Stored records
+--
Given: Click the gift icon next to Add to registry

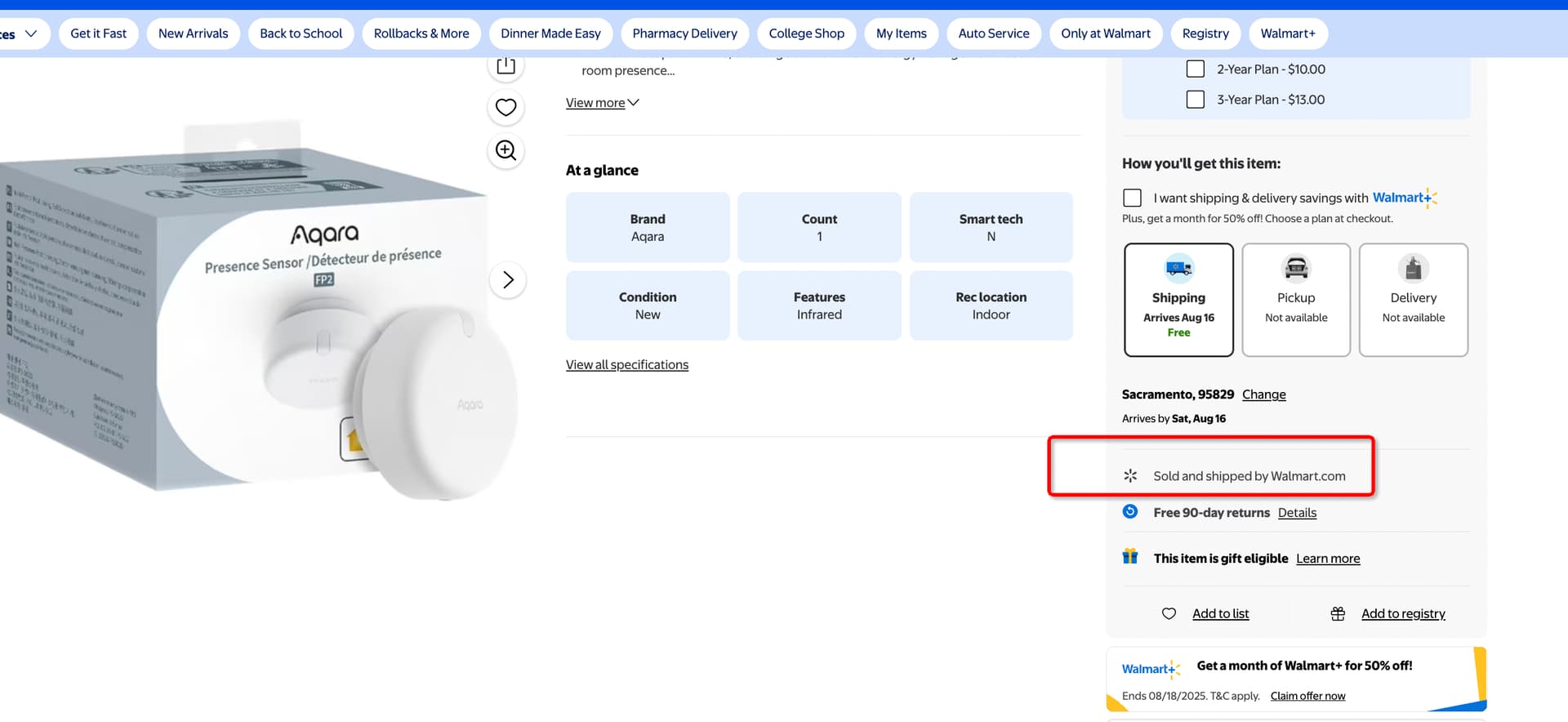Looking at the screenshot, I should pyautogui.click(x=1337, y=613).
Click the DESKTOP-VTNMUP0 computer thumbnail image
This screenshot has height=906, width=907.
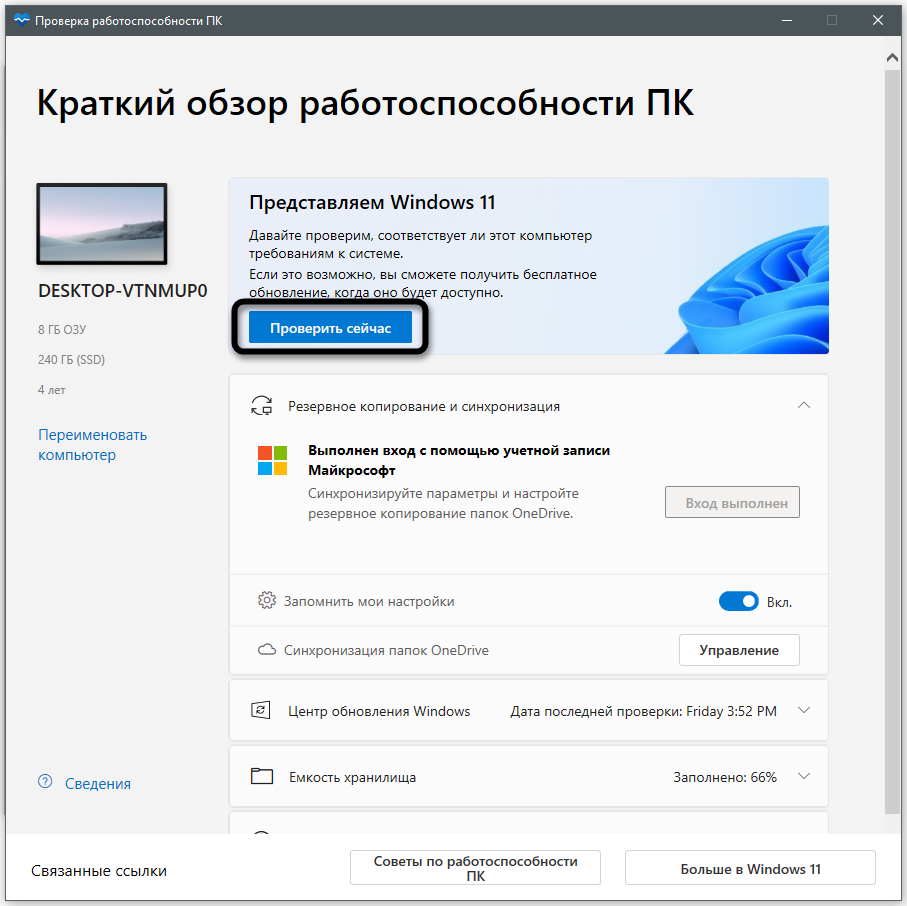tap(101, 223)
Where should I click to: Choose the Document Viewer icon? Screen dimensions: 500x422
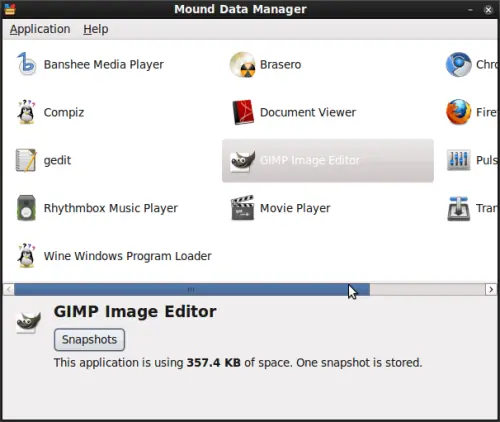coord(243,112)
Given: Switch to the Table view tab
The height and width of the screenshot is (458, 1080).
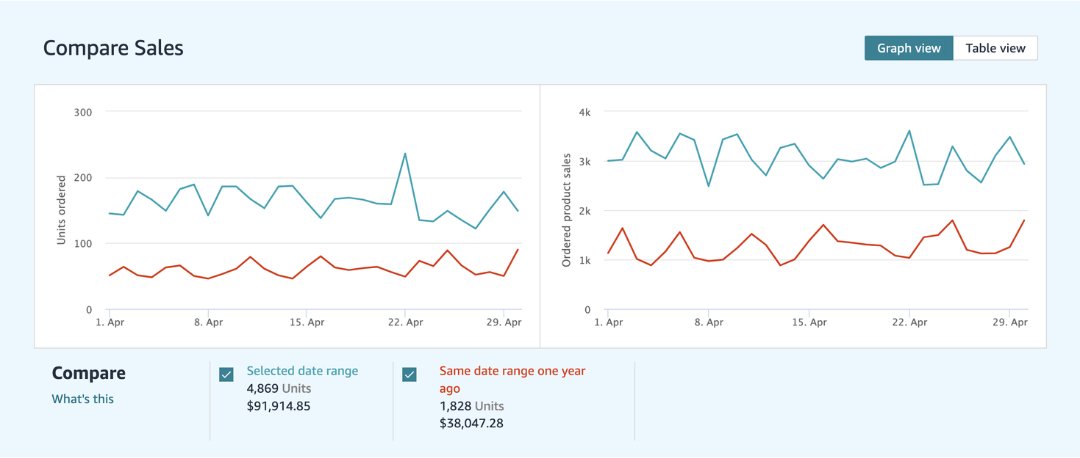Looking at the screenshot, I should click(x=995, y=48).
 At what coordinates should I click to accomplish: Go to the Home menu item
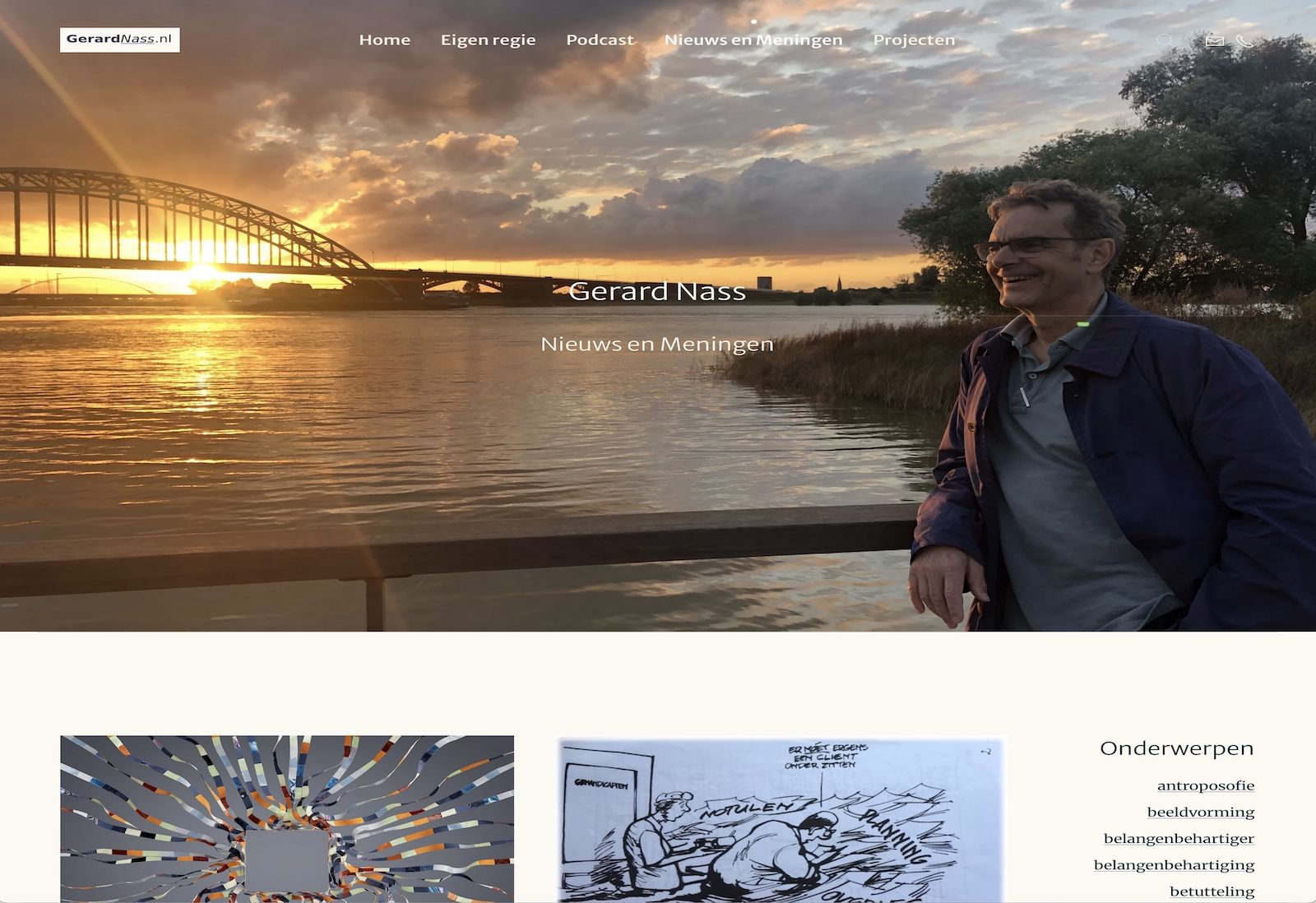click(384, 39)
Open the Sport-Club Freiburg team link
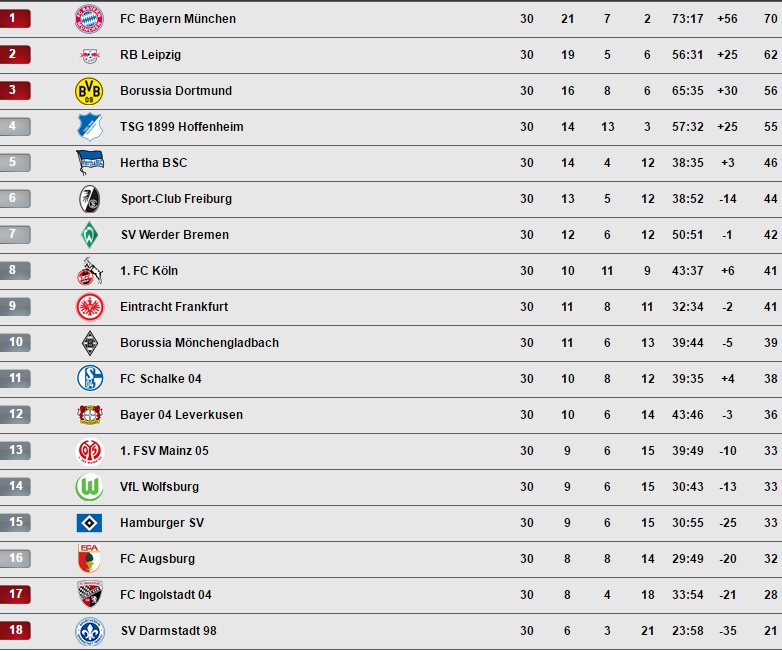Viewport: 782px width, 651px height. (176, 199)
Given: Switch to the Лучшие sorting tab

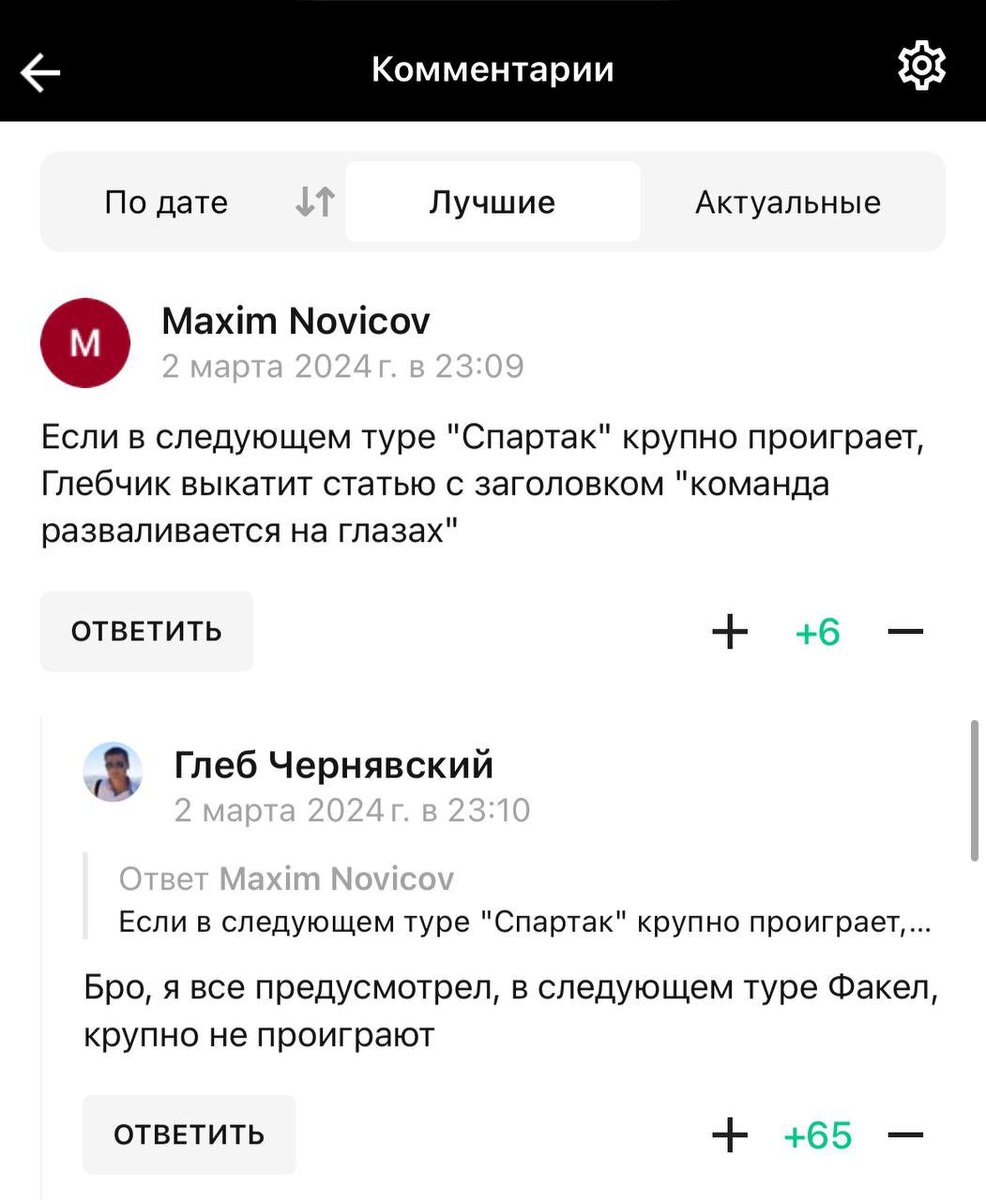Looking at the screenshot, I should pos(491,201).
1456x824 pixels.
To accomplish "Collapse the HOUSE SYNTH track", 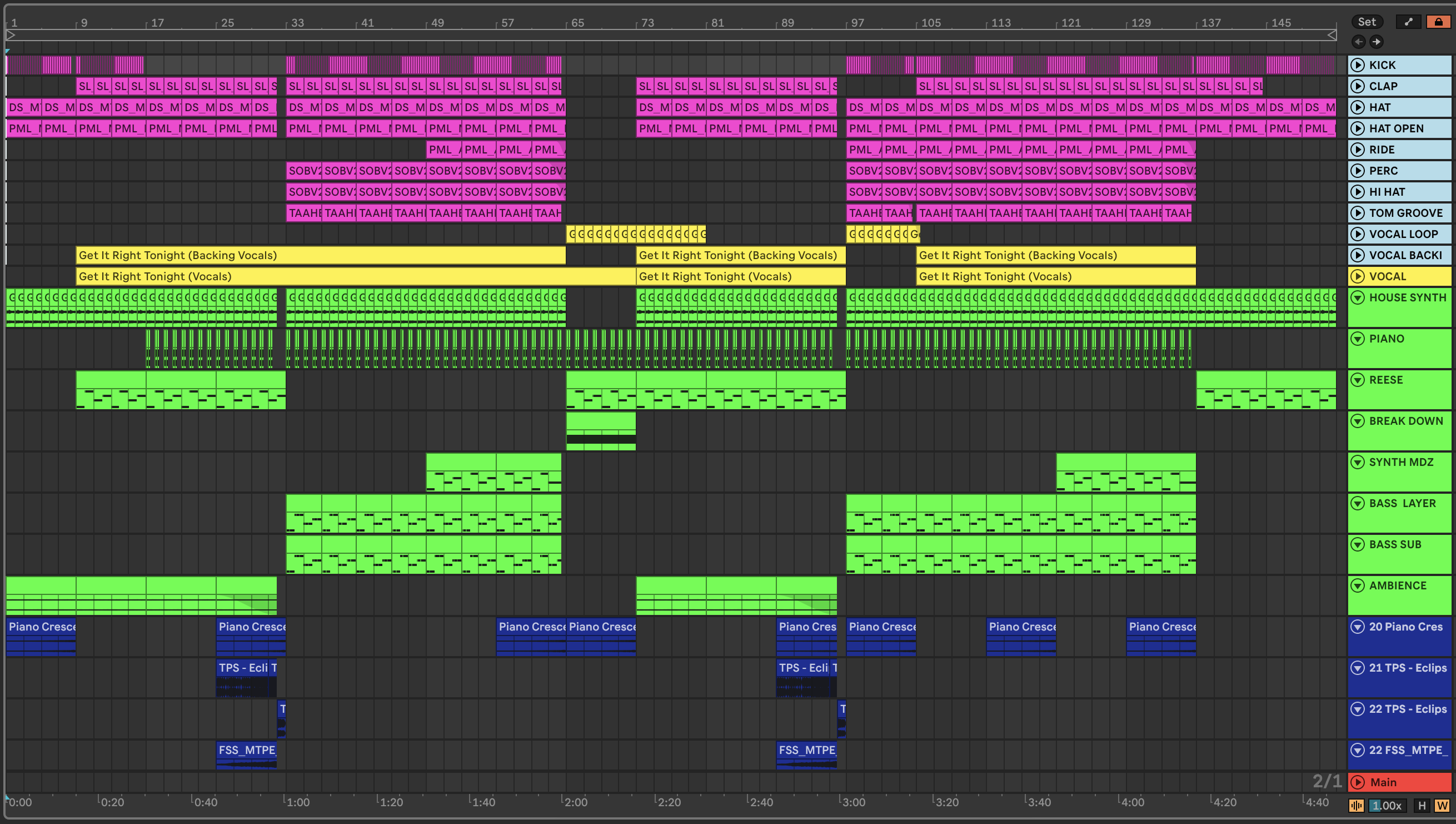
+--
_What you will do_
Transcribe the whole listing above word for word, leaving out the pictures.

_Exercise solution_
Given: Click the gift icon next to Add to registry

Looking at the screenshot, I should pyautogui.click(x=1337, y=613).
Click the DESKTOP-VTNMUP0 computer thumbnail image
This screenshot has height=906, width=907.
tap(101, 223)
Where should I click to: Choose the Document Viewer icon? Screen dimensions: 500x422
coord(243,112)
Given: Switch to the Table view tab
The height and width of the screenshot is (458, 1080).
Looking at the screenshot, I should click(x=995, y=48).
 At what coordinates should I click to accomplish: Go to the Home menu item
click(384, 39)
Open the Sport-Club Freiburg team link
Viewport: 782px width, 651px height. (176, 199)
Given: Switch to the Лучшие sorting tab

Looking at the screenshot, I should pos(491,201).
1456x824 pixels.
To accomplish "Collapse the HOUSE SYNTH track", 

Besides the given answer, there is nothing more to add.